<\body> Stories in America: Voices of Iraqi Women

Wednesday, February 01, 2006

Voices of Iraqi Women

I have a friend in town who can't stand Bush's voice, so I missed the State of the Union last night. Instead, we saw "9 Parts of Desire," an incredible play inspired by Iraqi-American Heather Raffo's first trip to Baghdad in 1993. At the Saddam Art Center, mostly filled with billboard-sized portraits of Saddam Hussein, Raffo found a painting of a nude woman clinging to a barren tree with her head bowed. Raffo took a photo of the painting in hopes of finding the artist, only to discover she had been killed during an American-led bombing raid in Baghdad earlier that year.


Raffo spent the next ten years interviewing Iraqi women about life under Saddam, love, marriage, art, war and death. The monologues, which are based on those interviews, shatter stereotypes about Arab women and girls.

"I have not been to school since America came...they looked like N*Sync...and momma won't let me go to school because I waved to them."
-Samura, an average teen who classifies explosives as easily as she identifies boy bands

"What am I supposed to tell my patient's husband? Here, it's your first-born son, I'm sorry he has two heads?"
-An Iraqi doctor who struggles to save people suffering from poor hygiene, malnutrition and weapons radiation.

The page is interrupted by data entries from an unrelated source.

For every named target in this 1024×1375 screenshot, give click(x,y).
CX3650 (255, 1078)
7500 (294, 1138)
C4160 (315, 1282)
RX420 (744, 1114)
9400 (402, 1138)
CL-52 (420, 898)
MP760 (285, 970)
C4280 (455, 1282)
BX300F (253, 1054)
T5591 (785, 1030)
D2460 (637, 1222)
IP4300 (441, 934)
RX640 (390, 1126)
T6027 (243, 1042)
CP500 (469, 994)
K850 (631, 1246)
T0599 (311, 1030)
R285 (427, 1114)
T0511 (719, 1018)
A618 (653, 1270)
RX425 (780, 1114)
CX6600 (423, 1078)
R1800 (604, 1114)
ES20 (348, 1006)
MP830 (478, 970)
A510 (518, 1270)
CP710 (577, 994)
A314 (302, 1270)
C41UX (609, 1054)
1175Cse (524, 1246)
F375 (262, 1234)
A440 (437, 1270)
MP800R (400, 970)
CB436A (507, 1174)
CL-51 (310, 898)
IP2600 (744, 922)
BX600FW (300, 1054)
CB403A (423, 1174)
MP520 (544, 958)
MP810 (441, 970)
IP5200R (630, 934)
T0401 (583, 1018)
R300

"You must buy, buy...our history is finish. So it is more worth. More worth. Two dollars?"
-Nanna, a homeless woman who sells anything -- even paintings pulled from the rubble of bombed museums

9 Parts of Desire is playing in Berkeley, then it's off to Seattle, Philadelphia and Washington DC.

1 Comments:

At 2/01/2006 2:16 PM, Anonymous Anonymous said...

Sounds interesting. I'll check it out.